OpenAI has officially launched two new small AI models - GPT-5.4mini and GPT-5.4nano. These models are specifically designed for high-frequency, low-latency scenarios, marking a qualitative leap in performance while maintaining a lightweight design.

Key Highlights: The Perfect Balance of Low Latency and High Efficiency

Officially emphasized, in scenarios that require extremely fast response speeds such as code assistance, system screenshot analysis, and real-time image reasoning, the GPT-5.4 series small models perform excellently:

image.png

  • GPT-5.4mini: It far exceeds its predecessors in code writing, logical reasoning, and multimodal understanding, with a running speed that is more than twice as fast. Its performance in multiple benchmark tests is already approaching the much larger full-featured version of GPT-5.4, enabling efficient processing of complex database navigation and front-end code generation tasks.

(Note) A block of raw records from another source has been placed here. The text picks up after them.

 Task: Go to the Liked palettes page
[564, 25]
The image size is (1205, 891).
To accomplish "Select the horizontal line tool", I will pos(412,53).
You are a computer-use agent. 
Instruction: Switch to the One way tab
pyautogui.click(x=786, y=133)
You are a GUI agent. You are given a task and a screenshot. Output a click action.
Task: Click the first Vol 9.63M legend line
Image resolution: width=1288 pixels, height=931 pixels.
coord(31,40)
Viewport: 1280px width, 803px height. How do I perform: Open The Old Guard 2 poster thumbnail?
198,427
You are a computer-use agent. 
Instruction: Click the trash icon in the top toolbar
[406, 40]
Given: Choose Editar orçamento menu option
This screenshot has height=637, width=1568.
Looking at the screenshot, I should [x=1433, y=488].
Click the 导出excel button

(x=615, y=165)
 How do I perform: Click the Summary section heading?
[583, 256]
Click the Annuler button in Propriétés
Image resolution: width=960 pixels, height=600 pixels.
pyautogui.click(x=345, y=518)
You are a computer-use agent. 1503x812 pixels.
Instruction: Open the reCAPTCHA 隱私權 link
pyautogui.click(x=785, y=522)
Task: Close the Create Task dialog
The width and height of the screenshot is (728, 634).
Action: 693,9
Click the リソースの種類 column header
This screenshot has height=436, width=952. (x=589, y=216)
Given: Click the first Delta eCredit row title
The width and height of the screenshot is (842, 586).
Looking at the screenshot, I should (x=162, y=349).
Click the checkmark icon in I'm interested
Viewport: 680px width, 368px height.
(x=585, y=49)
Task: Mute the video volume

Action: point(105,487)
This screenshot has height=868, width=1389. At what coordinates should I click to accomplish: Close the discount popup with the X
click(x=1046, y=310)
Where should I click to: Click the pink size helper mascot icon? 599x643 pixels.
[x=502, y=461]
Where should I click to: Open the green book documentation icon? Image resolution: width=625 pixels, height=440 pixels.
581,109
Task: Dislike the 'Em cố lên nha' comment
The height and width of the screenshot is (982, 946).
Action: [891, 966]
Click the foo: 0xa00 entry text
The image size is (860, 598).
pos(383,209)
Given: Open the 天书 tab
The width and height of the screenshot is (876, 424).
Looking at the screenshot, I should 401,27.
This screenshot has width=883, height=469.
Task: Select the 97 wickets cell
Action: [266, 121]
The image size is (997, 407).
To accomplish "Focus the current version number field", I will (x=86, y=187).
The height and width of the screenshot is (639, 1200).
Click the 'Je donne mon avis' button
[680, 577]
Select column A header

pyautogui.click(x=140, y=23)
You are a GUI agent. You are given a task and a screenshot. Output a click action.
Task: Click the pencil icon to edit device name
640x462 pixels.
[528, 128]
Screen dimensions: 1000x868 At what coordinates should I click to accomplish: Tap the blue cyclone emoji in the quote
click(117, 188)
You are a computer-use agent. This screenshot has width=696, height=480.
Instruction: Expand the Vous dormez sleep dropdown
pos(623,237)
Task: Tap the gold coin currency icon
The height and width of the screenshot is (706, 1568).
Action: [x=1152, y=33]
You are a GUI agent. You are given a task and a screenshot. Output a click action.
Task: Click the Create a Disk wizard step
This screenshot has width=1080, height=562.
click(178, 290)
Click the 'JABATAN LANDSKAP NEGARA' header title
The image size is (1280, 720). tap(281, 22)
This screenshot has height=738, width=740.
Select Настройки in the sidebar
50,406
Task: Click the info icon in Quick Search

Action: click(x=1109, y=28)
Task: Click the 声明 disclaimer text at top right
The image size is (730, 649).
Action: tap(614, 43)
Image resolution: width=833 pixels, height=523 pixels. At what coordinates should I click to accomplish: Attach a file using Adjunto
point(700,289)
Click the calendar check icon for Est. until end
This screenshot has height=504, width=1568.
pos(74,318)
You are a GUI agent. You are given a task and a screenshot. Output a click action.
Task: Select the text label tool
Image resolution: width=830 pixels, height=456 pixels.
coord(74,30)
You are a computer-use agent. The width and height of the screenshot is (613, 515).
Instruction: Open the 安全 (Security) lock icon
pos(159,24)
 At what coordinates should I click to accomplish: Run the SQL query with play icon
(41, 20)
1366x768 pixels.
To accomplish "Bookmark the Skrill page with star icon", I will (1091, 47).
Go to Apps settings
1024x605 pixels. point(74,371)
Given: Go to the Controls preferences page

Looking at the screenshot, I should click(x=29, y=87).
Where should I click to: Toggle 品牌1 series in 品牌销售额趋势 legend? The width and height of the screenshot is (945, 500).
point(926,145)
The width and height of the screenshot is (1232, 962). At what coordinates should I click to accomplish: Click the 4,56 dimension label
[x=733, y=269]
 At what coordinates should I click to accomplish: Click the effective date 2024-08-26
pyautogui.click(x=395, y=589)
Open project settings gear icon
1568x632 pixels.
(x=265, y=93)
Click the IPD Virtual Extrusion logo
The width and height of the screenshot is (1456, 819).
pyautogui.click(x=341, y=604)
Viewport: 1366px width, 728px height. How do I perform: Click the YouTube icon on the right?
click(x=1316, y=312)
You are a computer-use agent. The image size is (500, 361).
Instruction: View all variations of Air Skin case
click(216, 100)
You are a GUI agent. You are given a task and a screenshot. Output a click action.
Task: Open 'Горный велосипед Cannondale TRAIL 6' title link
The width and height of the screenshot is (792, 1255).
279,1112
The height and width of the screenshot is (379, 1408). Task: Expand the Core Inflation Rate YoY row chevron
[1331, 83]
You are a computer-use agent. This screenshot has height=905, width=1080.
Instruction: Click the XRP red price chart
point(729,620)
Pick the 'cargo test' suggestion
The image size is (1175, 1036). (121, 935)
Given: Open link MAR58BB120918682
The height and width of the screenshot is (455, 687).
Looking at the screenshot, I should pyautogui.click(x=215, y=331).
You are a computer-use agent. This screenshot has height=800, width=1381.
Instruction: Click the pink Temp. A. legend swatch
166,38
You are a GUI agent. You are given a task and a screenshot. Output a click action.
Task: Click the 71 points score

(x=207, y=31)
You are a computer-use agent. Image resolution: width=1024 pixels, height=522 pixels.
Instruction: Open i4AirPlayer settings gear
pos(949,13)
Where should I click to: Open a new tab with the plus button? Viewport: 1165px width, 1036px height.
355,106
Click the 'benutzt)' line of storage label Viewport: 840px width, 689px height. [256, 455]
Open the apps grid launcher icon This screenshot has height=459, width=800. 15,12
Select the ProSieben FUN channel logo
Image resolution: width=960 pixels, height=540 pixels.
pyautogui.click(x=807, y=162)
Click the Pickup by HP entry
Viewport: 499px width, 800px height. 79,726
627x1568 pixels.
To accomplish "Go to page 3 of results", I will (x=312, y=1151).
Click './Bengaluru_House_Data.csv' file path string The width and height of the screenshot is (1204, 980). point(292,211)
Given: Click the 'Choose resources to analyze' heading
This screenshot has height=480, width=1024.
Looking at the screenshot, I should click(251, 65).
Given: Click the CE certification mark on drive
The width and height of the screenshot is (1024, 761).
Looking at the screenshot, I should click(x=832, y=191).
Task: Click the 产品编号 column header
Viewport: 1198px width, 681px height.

  • GPT-5.4nano: As the smallest and most cost-effective version currently available, it is designed for text classification, data extraction, and simple assistance tasks, aiming to provide developers with the ultimate cost-effectiveness.

Specifications and Pricing

In terms of technical specifications and usage costs, both models demonstrate strong competitiveness:

image.png

  • GPT-5.4mini: Supports an ultra-long context window of 400k. Its API price is $0.75 per million tokens input and $4.50 per million tokens output. It is now fully integrated with API, Codex, and ChatGPT.

  • GPT-5.4nano: Currently available only through API, its pricing is highly disruptive, with only $0.20 per million tokens input and $1.25 per million tokens output.

The release of these two models indicates that AI applications will shift from "pursuing scale" to "pursuing practical efficiency," providing a more reliable underlying support for real-time AI interaction and the decomposition of complex task flows through ultra-fast response capabilities.